= Kaynak Metin =
# # # # # # #

Olaylar Ve Görüşler

AKP ve Diyanet

03 Nisan 2015 Cuma

AKP iktidarı 2002’den beri, tahayyülünde olan düzeni ve toplumu oluşturmak amacıyla, bir takım sosyal mühendislik faaliyetlerine girişmiş bulunmak tadır.

AKP iktidarının siyasi ve hukuki yapılanmalarla sürdürülen faaliyetlerin en temel araçlarından biri de Diyanet İşleri Başkanlığı’dır.

1924 Türkiyesi’nde
Bunda da şaşılacak bir durum yok; malum 1924’te Cumhuriyet Türkiyesi’nin temel yapı taşlarından biri olarak, din hizmeti sunmak için oluşturulmuş bir kurum.
Evet, bir modernite projesi olarak kurulmakta olan Cumhuriyetin kurucuları için din kurumu bir yandan bir rakip hatta tehlike; ama bu olgu karşısında seçenekleri pek fazla olmayan bir konumda kaldıkları da görülmekte.

Laik düzeni korumak
Ya din olgusu hiç yokmuş gibi davranacaklar ya da yönelmekte bulundukları laik devlet modeline en az ters düşebilecek bir çözüm arayacaklardı.

# # # # # # #

= Toplanan Veriler =
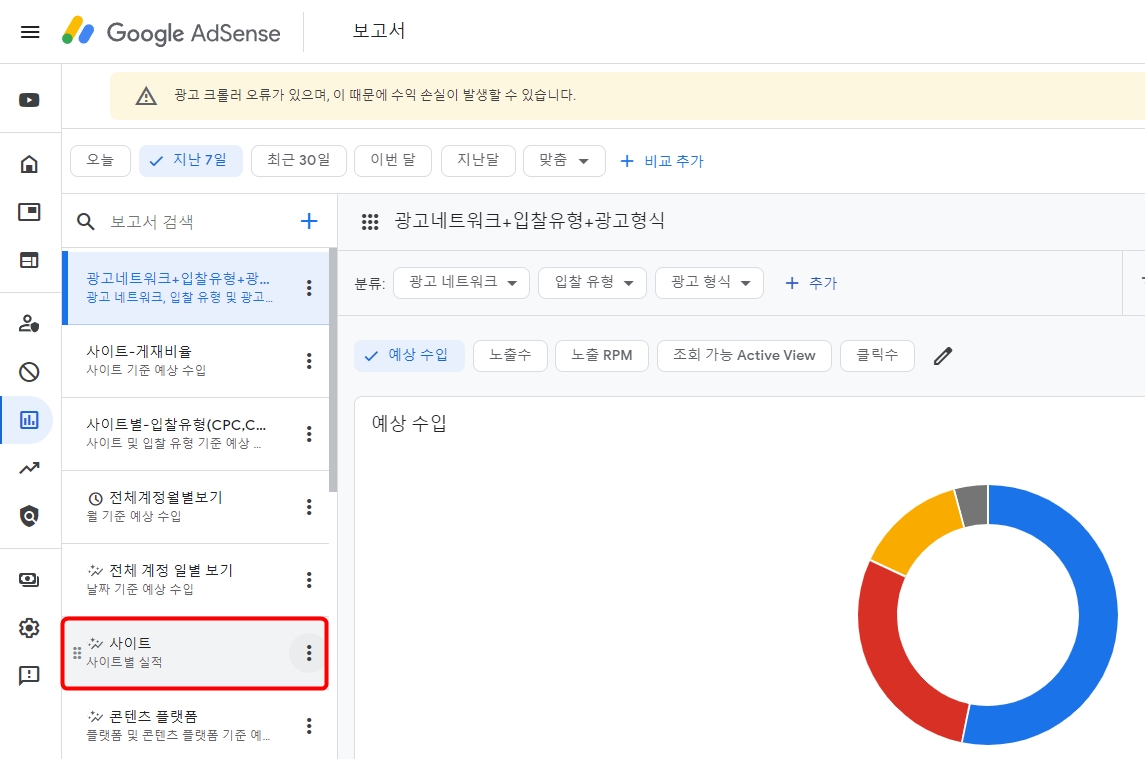
Task: Open the YouTube icon at the sidebar top
Action: (x=30, y=100)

# # # # # # #

= Verilen Alıştırma 1 =
AKP ve Diyanet yazısındaki “AKP iktidarının siyasi ve hukuki yapılanmalarla sürdürülen faaliyetlerin en temel araçlarından biri de Diyanet İşleri Başkanlığı’dır.” cümlesini İngilizceye çevirin.
= Verilen Alıştırma 2 =
AKP ve Diyanet yazısını, "03 Nisan 2015" sözcüklerinin geçtiği yerden başlayıp "girişmiş bulunmak tadır." sözcüklerinden sonra bitirerek hiçbir değişiklik yapmadan yazıya geçirin.
Materyal, metinle hiçbir şekilde bağlantılı değildir.

= Tamamlanmış Yanıt 1 =
One of the most fundamental instruments of the AKP government's activities, carried out through political and legal restructuring, is the Presidency of Religious Affairs.

= Tamamlanmış Yanıt 2 =
03 Nisan 2015 Cuma

AKP iktidarı 2002’den beri, tahayyülünde olan düzeni ve toplumu oluşturmak amacıyla, bir takım sosyal mühendislik faaliyetlerine girişmiş bulunmak tadır.